No es difícil encontrar casos de venirse abajo en los que los motivos son bastante más fútiles: un simple disgustillo de esos que nos acompañan todos los días; un suspenso en un examen -también el que sirve para obtener el carnet de conducir-; y hasta el verse obligado a esperar el autobús algunos minutos más de lo previsto. La fragilidad humana es riquísima y variadísima. El único camino práctico para no continuar la infinita cadena del venirse abajo, es reconocer esa fragili­dad, sonreír, y agradecérsela a Dios.

Pero quizá el modo más complicado de venirse abajo es el de quienes alimentan su propio venirse abajo para huir de sí mismos. Trataré de explicarme, porque es algo enmarañado. Uno de los grandes temores del hombre, y de la mujer, es el de quedar mal, el de fracasar y, sobre todo, delante de los demás mortales. Ante los errores caben varios caminos: el más normal, el de personas cuerdas, que suelen venirse abajo con bastante menos frecuencia, es el de reconocerlo, pedir perdón si es el caso, y poner los medios para cambiar las perspectivas de su vivir, y remediar lo que sea preciso, sin avergonzarse ni darle más importancia al asunto.

Y el menos normal, y el peor y más ficticio de todo, el de no pocos "aprendices de superhom­bres", a lo Nietzsche, quienes, para quedarse tranquilos y no enfrentar­se con la debilidad de su voluntad, con la herida provocada por un fracaso, una humilla­ción; se refugian en el venirse abajo con el único fin de no reconocer su error, o su pecado.

De otro lado, todos sabemos de tantas personas, amigas y conocidas, que son débiles como todo el mundo, frágiles, cometen errores, sonríen y lloran como cualquier mortal, y que no se vienen abajo nunca; y ni ellas mismas se lo creen. En ocasiones se tambalean, flaquean, y están a punto de desmoronar­se, invadidas por las ganas de encerrarse en su habitación y llorar sus penas; y al final, quedan en pie.

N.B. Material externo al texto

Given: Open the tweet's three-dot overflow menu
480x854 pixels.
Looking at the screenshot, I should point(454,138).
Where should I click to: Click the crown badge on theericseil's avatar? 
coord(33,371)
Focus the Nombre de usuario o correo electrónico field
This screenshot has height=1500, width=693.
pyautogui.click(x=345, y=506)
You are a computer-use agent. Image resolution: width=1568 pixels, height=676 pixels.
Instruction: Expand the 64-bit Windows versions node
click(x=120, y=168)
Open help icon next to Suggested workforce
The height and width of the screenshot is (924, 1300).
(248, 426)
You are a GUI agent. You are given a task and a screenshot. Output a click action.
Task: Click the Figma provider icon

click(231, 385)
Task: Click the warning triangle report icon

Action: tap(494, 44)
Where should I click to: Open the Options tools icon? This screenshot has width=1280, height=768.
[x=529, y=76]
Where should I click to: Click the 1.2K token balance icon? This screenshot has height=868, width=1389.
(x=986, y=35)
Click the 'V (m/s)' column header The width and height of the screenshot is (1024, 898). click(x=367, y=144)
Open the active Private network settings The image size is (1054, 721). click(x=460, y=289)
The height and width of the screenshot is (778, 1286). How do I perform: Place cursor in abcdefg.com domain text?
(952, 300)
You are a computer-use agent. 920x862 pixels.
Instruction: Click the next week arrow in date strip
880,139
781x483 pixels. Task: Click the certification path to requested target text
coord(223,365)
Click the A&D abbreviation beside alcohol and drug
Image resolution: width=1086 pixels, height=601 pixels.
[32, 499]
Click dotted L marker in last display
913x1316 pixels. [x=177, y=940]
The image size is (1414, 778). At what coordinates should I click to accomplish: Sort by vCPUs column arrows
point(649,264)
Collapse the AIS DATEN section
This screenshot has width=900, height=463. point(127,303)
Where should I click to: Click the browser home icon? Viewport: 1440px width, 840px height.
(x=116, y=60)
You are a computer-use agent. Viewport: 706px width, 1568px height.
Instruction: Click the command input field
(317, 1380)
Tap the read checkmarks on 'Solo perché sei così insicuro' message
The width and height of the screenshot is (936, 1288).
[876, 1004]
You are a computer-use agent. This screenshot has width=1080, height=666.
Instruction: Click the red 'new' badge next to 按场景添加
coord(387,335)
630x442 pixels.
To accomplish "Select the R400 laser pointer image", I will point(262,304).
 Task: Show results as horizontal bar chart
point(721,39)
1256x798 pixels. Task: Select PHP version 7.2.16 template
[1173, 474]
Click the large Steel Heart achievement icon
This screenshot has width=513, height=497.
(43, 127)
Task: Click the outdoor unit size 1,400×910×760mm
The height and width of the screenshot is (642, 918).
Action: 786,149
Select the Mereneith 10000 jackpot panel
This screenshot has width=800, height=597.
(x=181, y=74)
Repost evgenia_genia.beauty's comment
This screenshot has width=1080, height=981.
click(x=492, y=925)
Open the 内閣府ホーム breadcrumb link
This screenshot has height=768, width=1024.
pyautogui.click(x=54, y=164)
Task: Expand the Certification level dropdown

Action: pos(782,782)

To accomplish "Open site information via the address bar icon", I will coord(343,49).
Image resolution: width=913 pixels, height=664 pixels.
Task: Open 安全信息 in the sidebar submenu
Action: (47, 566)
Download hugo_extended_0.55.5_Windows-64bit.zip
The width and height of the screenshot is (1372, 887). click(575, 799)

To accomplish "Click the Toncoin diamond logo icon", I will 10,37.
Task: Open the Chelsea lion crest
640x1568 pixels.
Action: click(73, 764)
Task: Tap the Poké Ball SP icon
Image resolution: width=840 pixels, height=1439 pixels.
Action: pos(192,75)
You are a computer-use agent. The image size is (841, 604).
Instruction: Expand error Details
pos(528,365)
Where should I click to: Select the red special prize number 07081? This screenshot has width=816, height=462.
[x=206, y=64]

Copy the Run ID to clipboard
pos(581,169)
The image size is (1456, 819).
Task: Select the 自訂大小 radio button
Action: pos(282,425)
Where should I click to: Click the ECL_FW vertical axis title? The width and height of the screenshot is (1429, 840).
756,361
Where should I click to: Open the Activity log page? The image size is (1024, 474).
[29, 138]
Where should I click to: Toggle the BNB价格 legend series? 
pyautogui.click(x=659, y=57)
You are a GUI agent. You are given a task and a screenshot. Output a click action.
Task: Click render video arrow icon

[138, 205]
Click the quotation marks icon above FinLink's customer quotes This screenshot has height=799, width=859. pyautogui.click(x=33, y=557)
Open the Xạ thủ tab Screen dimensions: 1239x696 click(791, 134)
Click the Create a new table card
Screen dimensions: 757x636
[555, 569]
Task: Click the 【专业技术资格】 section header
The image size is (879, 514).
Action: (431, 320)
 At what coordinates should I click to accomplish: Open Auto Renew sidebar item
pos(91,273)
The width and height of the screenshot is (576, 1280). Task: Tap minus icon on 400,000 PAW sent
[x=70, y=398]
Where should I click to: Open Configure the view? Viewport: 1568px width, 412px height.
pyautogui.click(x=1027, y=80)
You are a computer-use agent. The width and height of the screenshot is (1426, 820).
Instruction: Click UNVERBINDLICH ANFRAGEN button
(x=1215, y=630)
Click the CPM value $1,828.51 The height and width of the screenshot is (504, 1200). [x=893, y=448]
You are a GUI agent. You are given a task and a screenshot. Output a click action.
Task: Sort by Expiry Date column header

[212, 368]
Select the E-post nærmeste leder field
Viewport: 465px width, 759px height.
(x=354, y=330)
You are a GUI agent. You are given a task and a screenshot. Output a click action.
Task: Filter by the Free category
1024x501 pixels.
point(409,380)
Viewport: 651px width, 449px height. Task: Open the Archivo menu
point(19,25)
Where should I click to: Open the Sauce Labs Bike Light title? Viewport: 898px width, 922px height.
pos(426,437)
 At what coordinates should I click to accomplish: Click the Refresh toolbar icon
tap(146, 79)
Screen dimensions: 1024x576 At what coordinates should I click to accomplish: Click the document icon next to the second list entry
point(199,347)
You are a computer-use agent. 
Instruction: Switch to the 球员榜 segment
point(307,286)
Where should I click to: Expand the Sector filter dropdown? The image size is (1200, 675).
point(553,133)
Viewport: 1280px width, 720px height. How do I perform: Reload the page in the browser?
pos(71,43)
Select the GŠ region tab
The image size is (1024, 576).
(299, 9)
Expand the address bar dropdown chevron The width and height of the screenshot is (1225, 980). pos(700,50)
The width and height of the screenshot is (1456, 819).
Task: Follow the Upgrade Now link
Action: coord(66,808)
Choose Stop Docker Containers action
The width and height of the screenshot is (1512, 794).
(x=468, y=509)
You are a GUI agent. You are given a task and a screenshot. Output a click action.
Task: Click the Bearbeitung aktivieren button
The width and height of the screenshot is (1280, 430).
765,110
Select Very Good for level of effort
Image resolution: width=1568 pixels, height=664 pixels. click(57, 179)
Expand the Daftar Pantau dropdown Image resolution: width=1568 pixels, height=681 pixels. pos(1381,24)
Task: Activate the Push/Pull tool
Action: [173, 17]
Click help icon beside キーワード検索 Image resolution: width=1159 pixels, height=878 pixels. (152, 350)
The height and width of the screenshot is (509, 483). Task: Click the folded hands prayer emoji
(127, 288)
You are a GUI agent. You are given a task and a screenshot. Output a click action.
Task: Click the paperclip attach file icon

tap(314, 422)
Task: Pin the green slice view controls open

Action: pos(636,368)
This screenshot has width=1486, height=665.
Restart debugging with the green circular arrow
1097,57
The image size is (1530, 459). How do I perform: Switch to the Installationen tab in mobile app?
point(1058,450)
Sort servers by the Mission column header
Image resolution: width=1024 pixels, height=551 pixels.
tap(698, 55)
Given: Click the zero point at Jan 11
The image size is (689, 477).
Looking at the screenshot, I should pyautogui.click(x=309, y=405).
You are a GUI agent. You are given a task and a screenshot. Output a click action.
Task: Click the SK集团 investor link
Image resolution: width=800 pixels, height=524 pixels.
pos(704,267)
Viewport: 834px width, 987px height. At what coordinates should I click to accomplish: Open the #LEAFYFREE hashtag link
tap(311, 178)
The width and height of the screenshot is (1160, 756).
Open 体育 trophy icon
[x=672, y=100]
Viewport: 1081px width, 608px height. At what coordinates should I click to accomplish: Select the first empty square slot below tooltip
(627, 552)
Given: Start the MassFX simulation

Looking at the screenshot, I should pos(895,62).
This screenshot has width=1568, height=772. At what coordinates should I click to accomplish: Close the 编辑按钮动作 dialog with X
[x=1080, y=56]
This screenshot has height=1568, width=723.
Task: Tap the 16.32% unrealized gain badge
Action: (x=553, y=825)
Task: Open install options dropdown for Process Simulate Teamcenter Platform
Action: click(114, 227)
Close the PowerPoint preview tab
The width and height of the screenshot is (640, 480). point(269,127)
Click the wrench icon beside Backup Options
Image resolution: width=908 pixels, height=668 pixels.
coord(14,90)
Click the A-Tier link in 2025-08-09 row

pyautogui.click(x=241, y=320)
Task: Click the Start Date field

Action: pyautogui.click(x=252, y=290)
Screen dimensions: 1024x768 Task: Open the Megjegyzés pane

Hombres y mujeres que soportan con una sonrisa serena las enfermedades propias, las de sus hijos, las de sus padres; que llevan con una tranqui­lidad de ánimo verdade­ramente encomia­ble hasta la propia ruina, o descalabros notables que a diario ocurren a su alrededor. Al pensar en ellos, tengo ganas de agradecer a Dios que nos ha hecho "para estar en pie" y nos da fuerza para levantarnos, también después de venirnos debajo de verdad.